Erdoğan: Parlamenter sisteme dönüş yok
Cumhurbaşkanı Tayyip Erdoğan, “Başkanlık sistemini getirdik ve bu yeni sistemden de memnunuz. Dönüş yok. Eski vesayetçi sistemi tekrar denemenin anlamı yok” dedi. Soçi dönüşü uçakta beraberindeki gazetecilerin sorularını yanıtlayan Erdoğan, şunları söyledi: “Parlamenter demokrasiye dönüş noktasında asla böyle bir şey söz konusu değil. Başkanlık sistemini getiren bir iktidar kalkıp da muhalefetin kuyruğuna takılır mı? Böyle bir şey asla olamaz. Bu sistemle yolumuza devam edeceğiz. Aldığımız mesafe de ortadadır. Bizi yıllarca geride bırakmış olan eski vesayetçi sistemi tekrar denemenin anlamı yok.”
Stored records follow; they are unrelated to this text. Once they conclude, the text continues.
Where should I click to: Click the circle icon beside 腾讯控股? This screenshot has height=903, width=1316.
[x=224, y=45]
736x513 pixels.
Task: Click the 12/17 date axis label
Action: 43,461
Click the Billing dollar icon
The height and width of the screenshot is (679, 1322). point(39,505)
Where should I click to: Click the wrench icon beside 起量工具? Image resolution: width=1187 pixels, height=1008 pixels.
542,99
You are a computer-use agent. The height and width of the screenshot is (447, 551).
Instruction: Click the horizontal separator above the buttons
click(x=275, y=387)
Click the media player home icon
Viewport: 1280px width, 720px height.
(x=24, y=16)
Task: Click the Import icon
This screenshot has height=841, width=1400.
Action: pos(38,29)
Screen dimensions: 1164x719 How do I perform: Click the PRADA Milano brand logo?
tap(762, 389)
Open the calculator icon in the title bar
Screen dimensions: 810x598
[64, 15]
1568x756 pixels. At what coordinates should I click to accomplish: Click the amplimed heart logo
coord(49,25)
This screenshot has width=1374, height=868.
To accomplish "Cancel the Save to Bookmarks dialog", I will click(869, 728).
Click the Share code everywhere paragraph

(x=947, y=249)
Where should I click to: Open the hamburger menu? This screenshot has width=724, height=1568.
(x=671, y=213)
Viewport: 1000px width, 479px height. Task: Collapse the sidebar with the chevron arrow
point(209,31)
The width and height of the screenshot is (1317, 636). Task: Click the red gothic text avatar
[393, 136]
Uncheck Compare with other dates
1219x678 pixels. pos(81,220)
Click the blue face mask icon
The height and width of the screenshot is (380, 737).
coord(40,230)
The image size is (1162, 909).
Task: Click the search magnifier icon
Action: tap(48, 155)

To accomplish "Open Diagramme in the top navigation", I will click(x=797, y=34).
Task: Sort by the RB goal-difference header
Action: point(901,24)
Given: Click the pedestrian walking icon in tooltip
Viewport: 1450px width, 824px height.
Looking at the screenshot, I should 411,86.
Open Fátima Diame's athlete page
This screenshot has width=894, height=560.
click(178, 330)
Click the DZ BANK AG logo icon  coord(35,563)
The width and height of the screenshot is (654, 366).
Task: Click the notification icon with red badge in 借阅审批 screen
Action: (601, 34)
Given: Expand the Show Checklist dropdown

3600 ek gösterge ve EYT vaadi hayal oldu
Türkiye, 2018 yılında başkanlık sistemine geçti ancak seçim öncesi verilen çok sayıdaki vaat yerine getirilmedi. 3600 ek göstergenin yanı sıra emeklilikte yaşa takılanlar da (EYT’liler) hayal kırıklığına uğradı. Verilen vaatlerden bazıları şöyle:
■ Kamu bankalarına ve KİT’lere yapılan atamalar liyakat yerine iktidara yakınlık ilkesine göre hareket edildiğini gösterdi. Eski bakanlar yönetim kurulu üyesi, eski milletvekilleri büyükelçi ve rektör oldu.
■ Billboardlara “Yerli uçağımız göklerde” yazılı afiş asıldı. 2015 seçimlerinde ise dönemin Başbakanı Ahmet Davutoğlu’nun fotoğrafının yanında “Yerli yolcu uçağımızı yapıyoruz” afişleri asıldı. Yerli uçak havalanamadı.
■ Yap-işlet-devret modeliyle yapılan havalimanı, köprü ve hastanelerin maliyeti ve garantileri kamuoyundan gizlendi. Türkiye Varlık Fonu’nun denetimi yapılmadı. Uluslararası Şeffaflık Örgütü’nün yayımladığı Yolsuzluk Algı Endeksi’ne göre Türkiye, 180 ülke arasında 91. sırada.
■ Vaatler arasında polis, sağlık personeli ve din görevlilerine 3600 ek gösterge yer alıyordu. Ancak muhalefetin ısrarlarına rağmen bu söz de yerine getirilmedi.
Gerçekleşen bazı vaatler de var
Erdoğan seçim öncesinde Kanal İstanbul, 3 katlı İstanbul tüneli ve 1915 Çanakkale Köprüsü gibi büyük projelerin de planlanmasına başlanacağını açıklamıştı. Çanakkale Köprüsü tamamlanmak üzere, diğer projelerin hazırlıkları başladı. Erdoğan, en önemli vaatlerinden biri olarak Olağanüstü Hal’in (OHAL) sonlandıracağını açıklamıştı, bu 19 Temmuz 2018’de gerçekleştirildi. Erdoğan’ın bedelli askerlik sözü yerine getirildi. Hayvan Hakları Yasası da yasalaştı.